Dataset excerpts:
****
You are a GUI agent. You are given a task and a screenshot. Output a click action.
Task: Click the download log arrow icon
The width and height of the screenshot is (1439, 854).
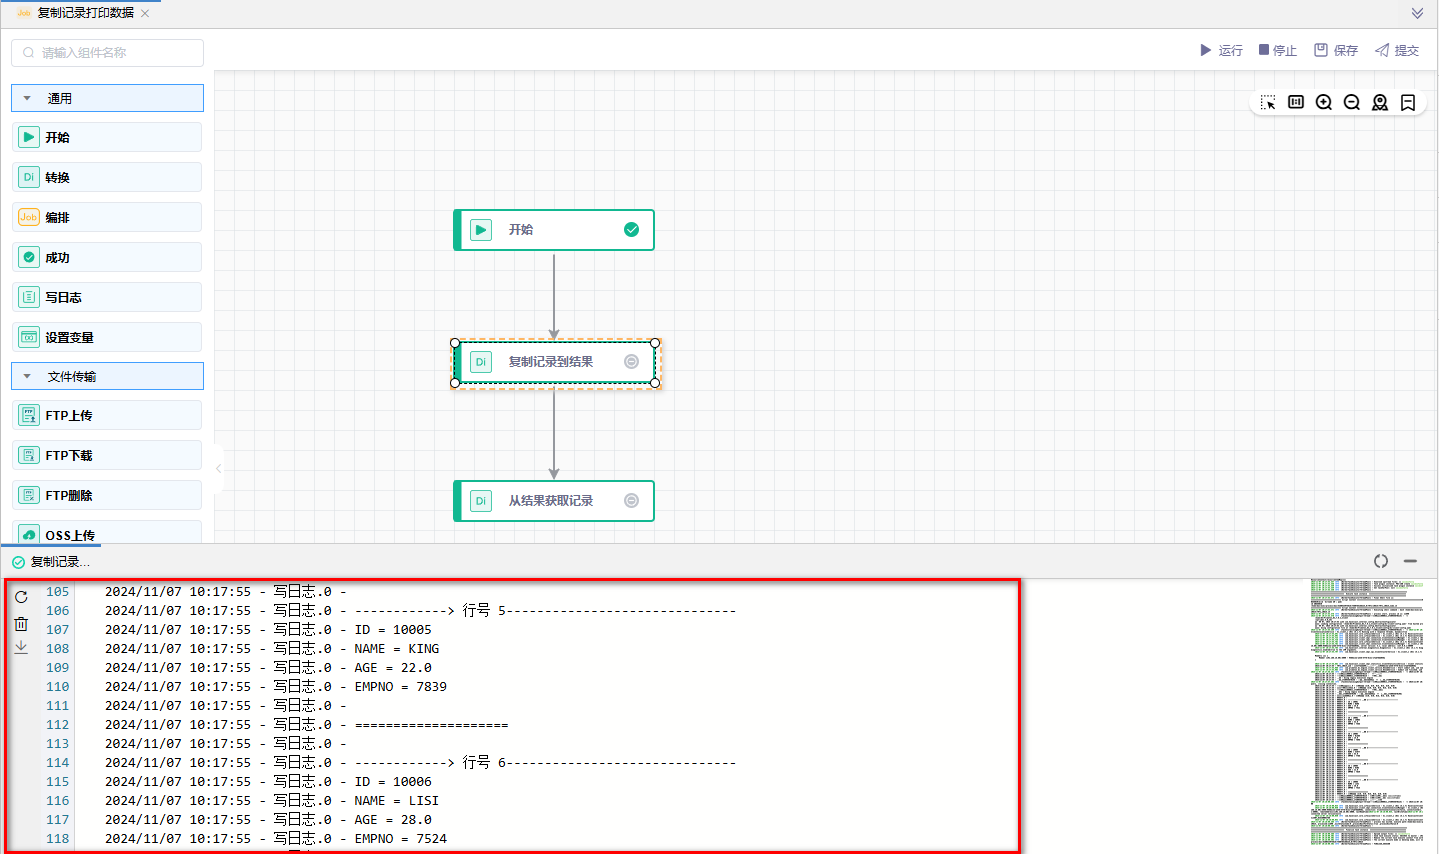click(21, 648)
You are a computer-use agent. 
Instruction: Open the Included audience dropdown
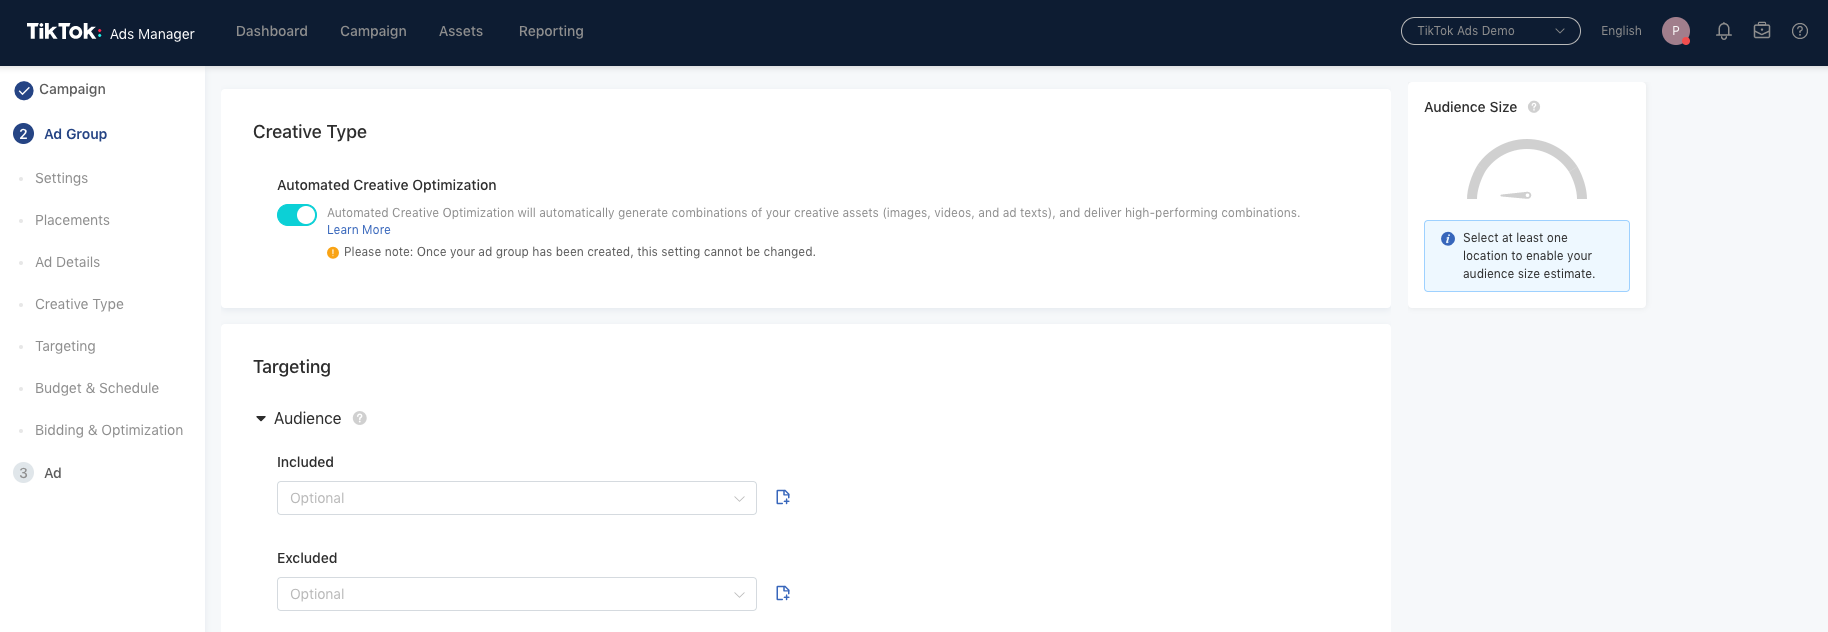click(x=516, y=498)
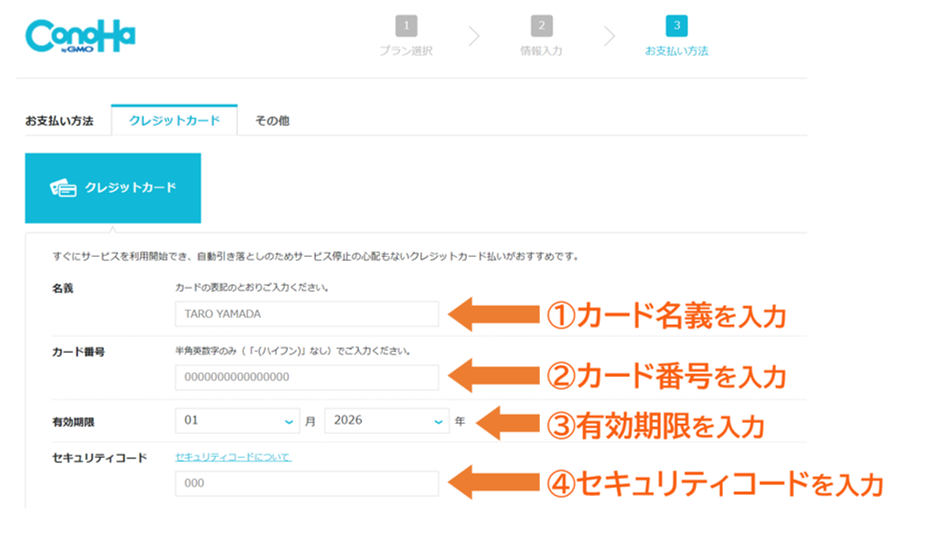925x533 pixels.
Task: Click the ConoHa by GMO logo
Action: coord(80,37)
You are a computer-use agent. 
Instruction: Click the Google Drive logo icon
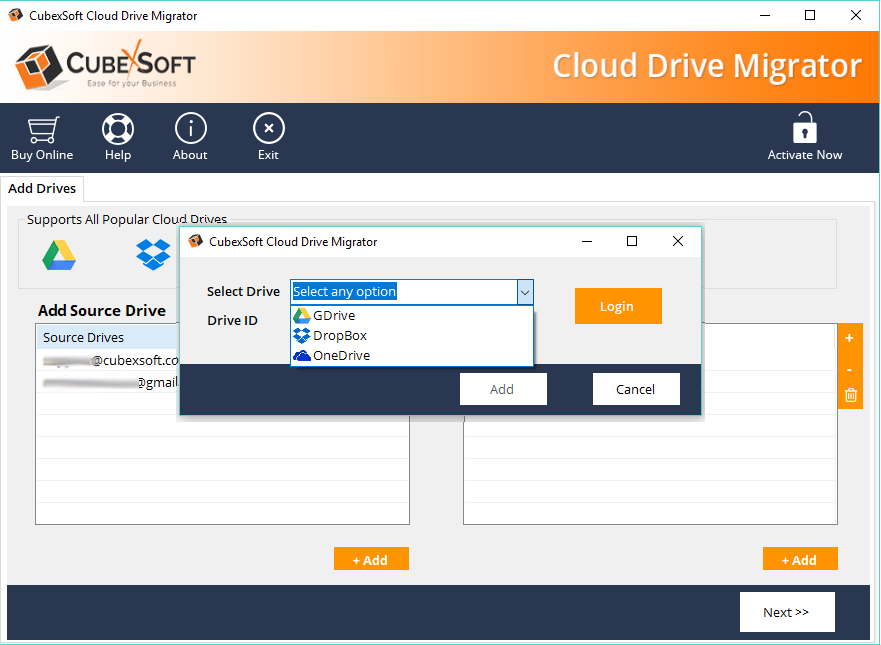[59, 256]
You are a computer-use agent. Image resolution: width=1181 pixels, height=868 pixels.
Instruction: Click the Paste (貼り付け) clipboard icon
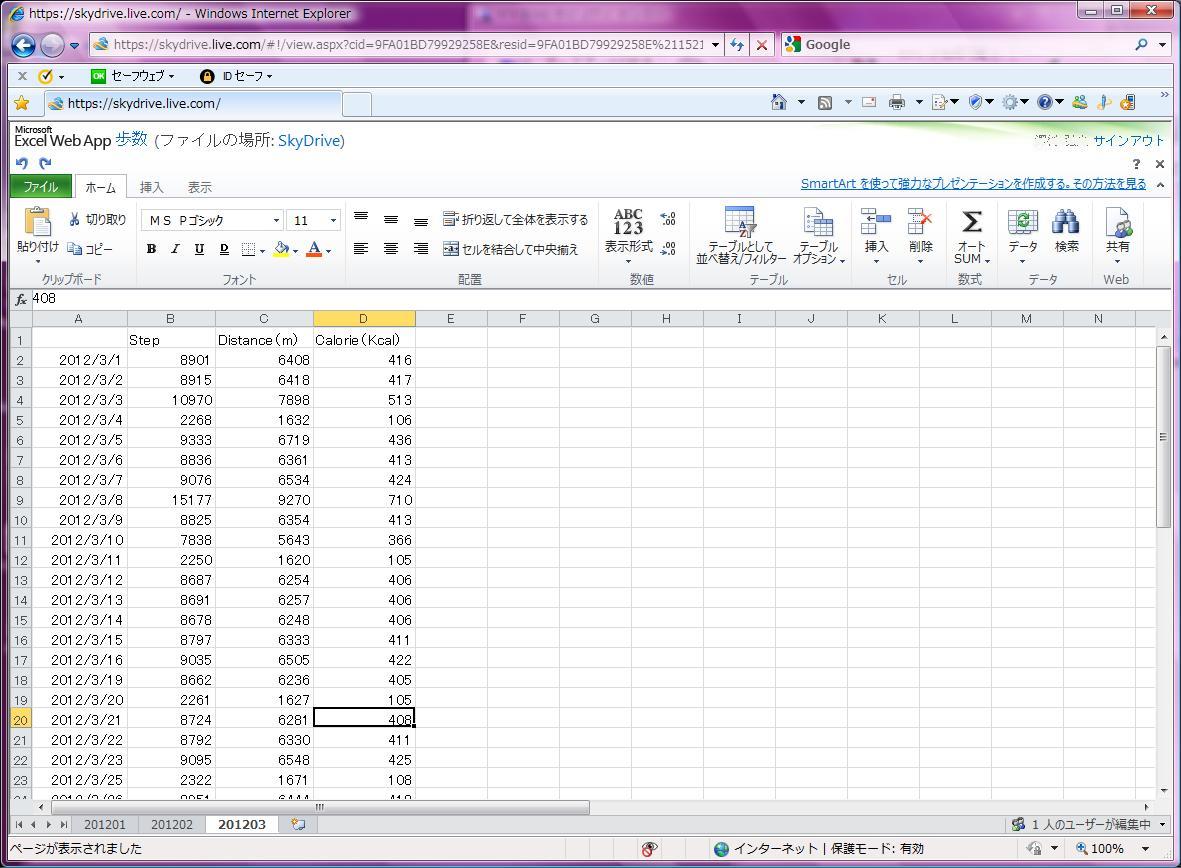tap(37, 222)
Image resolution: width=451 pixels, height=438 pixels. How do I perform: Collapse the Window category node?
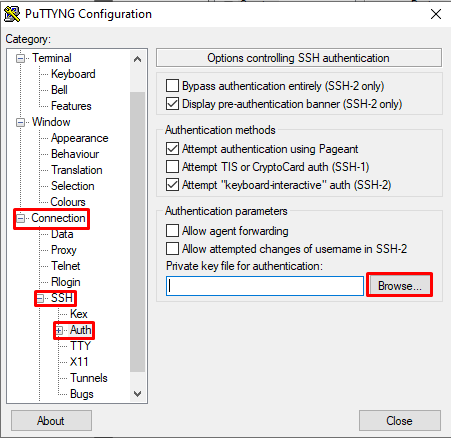[21, 123]
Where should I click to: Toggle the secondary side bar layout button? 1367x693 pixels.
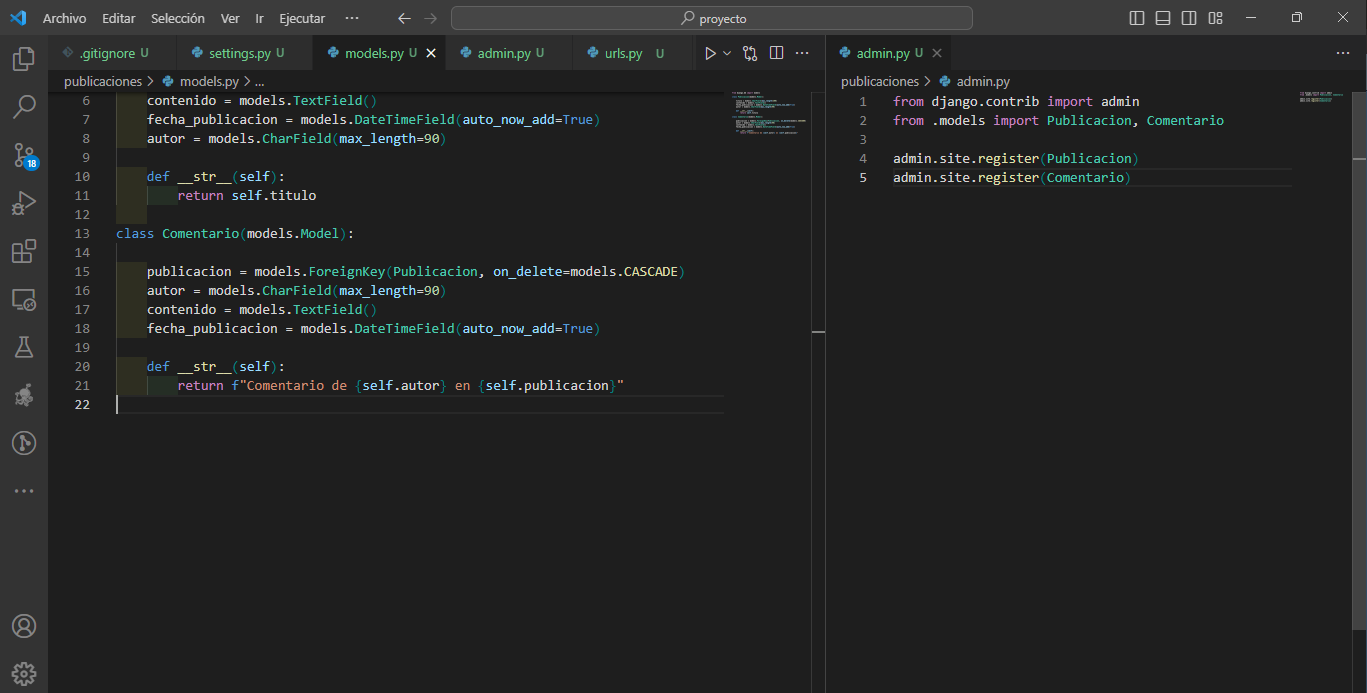click(1189, 18)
****
> Work required
Return, from the entries, each line that holds "agent".

> Response area
You are a GUI agent. You are given a task and a screenshot. Output a click action.
You are a computer-use agent. 
You are a computer-use agent. 
You are a computer-use agent. Image resolution: width=1181 pixels, height=868 pixels.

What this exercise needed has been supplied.